Desde la “micro”, la política económica brasileña mantuvo la intervención oficial lejos del sistema de precios, permitiendo que los relativos de la energía, los alimentos y los servicios se movieran de acuerdo con sus tendencias naturales, pese a ser también Brasil, como la Argentina, un fuerte exportador agropecuario.
Es en ese sentido que la política económica brasileña se diferencia, sin dudas, de la local.
Un Banco Central ultraortodoxo privilegiando la baja inflación, manteniendo una muy elevada tasa de interés real –y alentando, como consecuencia, el crecimiento del mercado de capitales en moneda local– contra un Banco Central argentino “heterodoxo” que financia al Gobierno con emisión, que impulsa una elevada tasa de inflación –casi el quíntuple de la brasileña– y que incentiva una tasa de interés real fuertemente negativa –es decir, que desalienta el desarrollo del ahorro y, por lo tanto, del crédito en pesos.
En Brasil, rige un sistema impositivo y regulatorio en el que los alimentos, la energía, y el resto de los precios “valen lo que tienen que valer”, y en donde no predominan restricciones cuantitativas a las exportaciones e importaciones. Se contrapone al sistema argentino, donde los precios de la energía y el transporte son fuertemente subsidiados –desalentando su producción y su uso racional– mientras existen diversos mecanismos para alejar a otros precios de su valor de mercado, como retenciones, controles, prohibiciones de exportar e importar, etc.
Lo paradójico es que una política monetaria y cambiaria ultraortodoxa y una política de precios “neoliberal”, tienen como resultado un presidente que puede designar, de alguna manera, a su heredera –si las encuestas se confirman– y que deja la presidencia con el 80% de popularidad.
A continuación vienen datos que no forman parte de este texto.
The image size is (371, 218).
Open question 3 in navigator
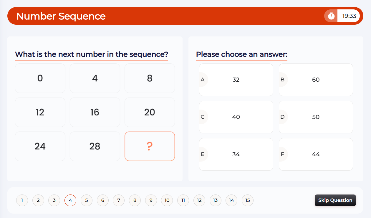[x=54, y=200]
En cambio, por ahora, un Banco Central “pro producción y empleo” y una política de precios con “controles y restricciones a favor del pueblo” no les permite a los Kirchner romper un techo relativamente bajo de popularidad y los obliga a recurrir a medidas cada vez más extremas para intentar esconder la realidad, dado que no se sienten en condiciones para cambiarla.
Puede ser que lo arriba descripto responda a un enfoque demasiado economicista, lo admito, y que la realidad sea que Lula ha sido exitoso “a pesar” de su política económica. De la misma manera que la economía argentina crece “a pesar” de los K.
Sin embargo, sería sorprendente que la popularidad de Lula no se vinculara con el buen momento económico brasileño.
Y eso me lleva a recordar lo “popular” que resulta en un país no recurrir al impuesto inflacionario, que pagan los pobres, para financiar gasto público destinado a ricos y famosos y la importancia que implica tener un sistema de gasto social relativamente bien diseñado y focalizado.
En materia macroeconómica, Lula ha sido un claro ejemplo de éxito “a contra mano” de los K.
El “progresismo heterodoxo argentino” se ha beneficiado fuertemente de la “ortodoxia monetaria, cambiaria y regulatoria brasileña”. Si la economía brasileña no demandara autos y otros productos locales y el Real no se hubiera revaluado contra el dólar y el peso argentino, la expansión inflacionaria local no hubiera sido posible, y la suba de costos en dólares aquí, sería hoy intolerable.
En ese sentido, lo mejor que nos puede pasar es que las elecciones brasileñas, más allá de las personas, las gane la continuidad del “neoliberalismo monetario y cambiario” de Lula.
Por el contrario, una modificación en la política cambiaria brasileña implicaría un desafío desproporcionado para la macro K.